An Unusual Etiology for Chronic Constipation in a Pediatric Patient Case Report
Khaleel A Hassoon
An Unusual Etiology for Chronic Constipation in a Pediatric Patient Case Report
Khaleel A Hassoon
College of Dentisry, Uruk University, Iraq
Corresponding author
Khaleel A. Hassoon, College of Dentisry, Uruk University, Iraq.
Background
Constipation is a common problem during childhood. The opportunity for early intervention might be missed and will eventually result in complications such as encopresis, stool withholding, anal fissure, etc... [1].
The treatment of constipation depends on the age of the child and the duration of the symptoms. It may involve behavioral changes, dietary modification, medication or surgical intervention [2].
The causes of chronic constipation in children are multifactorial and can be divided into functional or organic secondary to underlying disease [3]. Functional constipation is the most common type in pediatric population [4]. Organic causes are less frequent but should be considered in cases not responding to standard treatment [5]. This can include but not limited to Hirschsprung disease, milk protein intolerance, endocrine/metabolic causes, neurological problems, or anatomical abnormalities. Other uncommon causes should be considered such as foreign body causing obstruction (complete vs partial) [6].
Case Presentation
A 3 years old female with no previous past medical history (PMH) presented with 10 months of chronic constipation with acute worsening of abdominal distention and fatigue. No past surgical histories, was born full term, with no complication, passed bowl motion (BM) within 24 hours of birth, No history of cow milk intolerance. Her diet is well balanced consuming veggies and fruits. She presented to us after failing outpatient management including dietary motivation and laxatives.

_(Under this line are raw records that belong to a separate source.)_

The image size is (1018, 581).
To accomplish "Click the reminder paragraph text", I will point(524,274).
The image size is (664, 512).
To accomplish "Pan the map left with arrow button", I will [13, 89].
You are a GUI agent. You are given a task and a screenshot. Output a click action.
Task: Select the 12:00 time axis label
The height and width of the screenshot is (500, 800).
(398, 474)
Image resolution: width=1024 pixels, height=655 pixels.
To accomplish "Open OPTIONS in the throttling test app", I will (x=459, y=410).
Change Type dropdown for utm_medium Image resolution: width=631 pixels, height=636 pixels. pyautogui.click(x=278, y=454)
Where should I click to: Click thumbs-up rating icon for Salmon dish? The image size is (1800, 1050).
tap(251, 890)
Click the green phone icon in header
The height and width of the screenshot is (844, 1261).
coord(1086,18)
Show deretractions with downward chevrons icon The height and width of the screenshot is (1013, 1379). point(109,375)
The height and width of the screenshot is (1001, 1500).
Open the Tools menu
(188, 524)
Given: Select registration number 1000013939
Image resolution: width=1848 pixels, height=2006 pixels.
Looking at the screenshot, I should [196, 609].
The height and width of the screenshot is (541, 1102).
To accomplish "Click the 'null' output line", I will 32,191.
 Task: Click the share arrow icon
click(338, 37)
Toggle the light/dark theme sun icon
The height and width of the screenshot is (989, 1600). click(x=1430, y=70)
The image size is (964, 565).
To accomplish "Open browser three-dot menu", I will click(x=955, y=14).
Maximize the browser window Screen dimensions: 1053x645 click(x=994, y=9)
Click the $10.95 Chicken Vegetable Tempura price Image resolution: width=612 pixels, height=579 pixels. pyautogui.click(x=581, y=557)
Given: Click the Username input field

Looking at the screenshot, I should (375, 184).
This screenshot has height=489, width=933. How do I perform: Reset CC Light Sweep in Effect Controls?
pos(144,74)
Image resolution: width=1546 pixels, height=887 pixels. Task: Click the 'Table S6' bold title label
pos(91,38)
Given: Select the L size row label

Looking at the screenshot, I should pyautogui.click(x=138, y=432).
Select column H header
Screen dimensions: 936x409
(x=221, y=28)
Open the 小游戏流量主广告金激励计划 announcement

Physical examination and abdominal imaging were unremarkable besides severe stool burden. Vital signs were within normal range for age. Examination was unremarkable besides mild abdominal distention, minimal tenderness to the left lower quadrant (LLQ), no guarding, positive bowl sounds (BS), no hepatosplenomegaly. Rectal examination didn’t show squirt sign. Abdominal X-ray showed Moderate stool burden, no air fluid level. She underwent rectal disimpaction in preparation for bowel clean out. During the procedure, a small rubber eraser was discovered in the rectum. The object was removed, and she tolerated the procedure well with no immediate complication. After the procedure, Patient experienced immediate relief of symptoms. Parents reported that her bowel movements normalized with no issues with constipation.
Discussion
This case highlights the importance of various differential diagnoses in pediatric patients with chronic constipation including functional constipation or organic causes. Uncommon etiologies such as foreign body should be considered in pediatric patients specially during toddler age (due to approaching and putting objects in mouth) and should be also considered in any age and could be an alarming sign for potential sexual abuse [7].
Conclusion
The discovery of foreign body in this case underscores the necessity for thorough physical examination and consideration of less common etiologies when standard treatment fails. Early identification and management are crucial for optimal outcomes, as evidenced by the resolution of symptoms following the removal of foreign body [8].